Text section:

BEGIN

\name{trigApprox}
\alias{trigApprox}
\title{
  Trigonometric Approximation
}
\description{
  Computes the trigonometric series.
}
\usage{
trigApprox(t, x, m)
}
\arguments{
  \item{t}{vector of points at which to compute the values of the
           trigonometric approximation.}
  \item{x}{data from \code{t=0} to \code{t=2*(n-1)*pi/n}.}
  \item{m}{degree of trigonometric regression.}
}
\details{
  Calls \code{trigPoly} to get the trigonometric coefficients and then
  sums the finite series.
}
\value{
  Vector of values the same length as \code{t}.
}
\note{
  TODO: Return an approximating function instead.
}
\seealso{
\code{\link{trigPoly}}
}
\examples{
\dontrun{
##  Example: Gauss' Pallas data (1801)
asc <- seq(0, 330, by = 30)
dec <- c(408, 89, -66, 10, 338, 807, 1238, 1511, 1583, 1462, 1183, 804)

END

Dataset excerpt:
BEGIN

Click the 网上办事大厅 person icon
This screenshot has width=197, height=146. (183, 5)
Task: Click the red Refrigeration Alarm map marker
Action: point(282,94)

END

The tasks:
A – According to the trigApprox help page, which function does trigApprox call to obtain the trigonometric coefficients?
B – Do these statements agree with the trigApprox help page? Answer yes or no for each and quote the deciding words.
(i) The argument m sets the degree of trigonometric regression.
(ii) In its current form, trigApprox returns an approximating function.
(iii) The example uses Gauss' Pallas data from 1801.
C – Please extend the trigApprox help page, picking up right after its last line.

Per-task answers:
A – It calls trigPoly.

B –
(i) Yes: "degree of trigonometric regression."
(ii) No: "TODO: Return an approximating function instead."
(iii) Yes: "Example: Gauss' Pallas data (1801)"

C –
plot(2*pi*asc/360, dec, pch = "+", col = "red", xlim = c(0, 2*pi), ylim = c(-500, 2000),
     xlab = "Ascension [radians]", ylab = "Declination [minutes]",
     main = "Gauss' Pallas Data")
grid()
points(2*pi*asc/360, dec, pch = "o", col = "red")
ts <- seq(0, 2*pi, len = 100)
xs <- trigApprox(ts ,dec, 1)
lines(ts, xs, col = "black")
xs <- trigApprox(ts ,dec, 2)
lines(ts, xs, col = "blue")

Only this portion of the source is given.